A Legendary Provincetown Artist’s Home, Updated for Modern Life
If you have put in time in Provincetown in the very last several a long time, you know about Ciro Cozzi. An artist, bon vivant, and c0-proprietor of Ciro & Sal’s Cafe, he was a beloved determine in town (when he died in 2013, Anthony Bourdain tweeted “RIP Ciro Cozzi, my very first authentic boss of bosses in extensive ago Provincetown, Mass.”). For several years he lived with his family in a rambling household consisting of three structures cobbled collectively, the front a “float-over” from Very long Issue, a mid 19th century area, and a grand Colonial Revival addition.
When a local pair acquired the household just after Ciro’s dying, his nephew Philip Cozzi of Hein + Cozzi, the Provincetown style organization, took the guide. According to Philip’s wife and partner Kristin Hein, “Philip was the spirit guide—he used, or misspent—every summertime of his teenage decades housed in the attic with his miscreant cousins, functioning at his uncle’s cafe.

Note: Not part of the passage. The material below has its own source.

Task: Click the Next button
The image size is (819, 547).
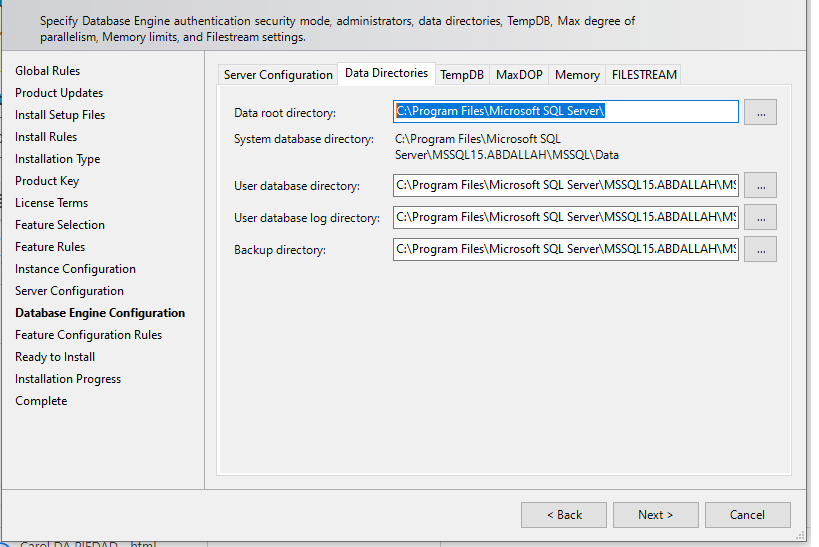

“When it arrived to restoration, we have been all aligned in honoring the household by preserving the present foot print as properly as all initial beams and millwork. The activity at hand was to update the necessities: loos, kitchens, and lights.” Kristin imbued the household with “a moody still masculine coloration palette,” as she phone calls it. “We utilized Farrow & Ball’s ‘Mole’s Breath’ as a frequent thread for millwork and trim, ‘Railings’ (a dim blue-black) for all doors, and ‘Pavilion Gray/Clunch’ on walls and ceilings. Window treatments had been stored uncomplicated: tough burlap cloth hung on boat cleats, sheerer in general public locations and thicker in bedrooms, and wood venetian blinds with black tape in halls and bathrooms.”
Join us for a tour:
Images by Justine Hand.
Over: “We experienced to open up up a facet entrance to get the grand piano in the dwelling,” Kristin suggests. The partitions are painted in Farrow & Ball’s “Pavilion Gray,” and the trim and millwork is Farrow & Ball “Mole’s Breath.” The little portray is by Provincetown artist John Dowd. The linen curtain material is from Rogers & Goffigon.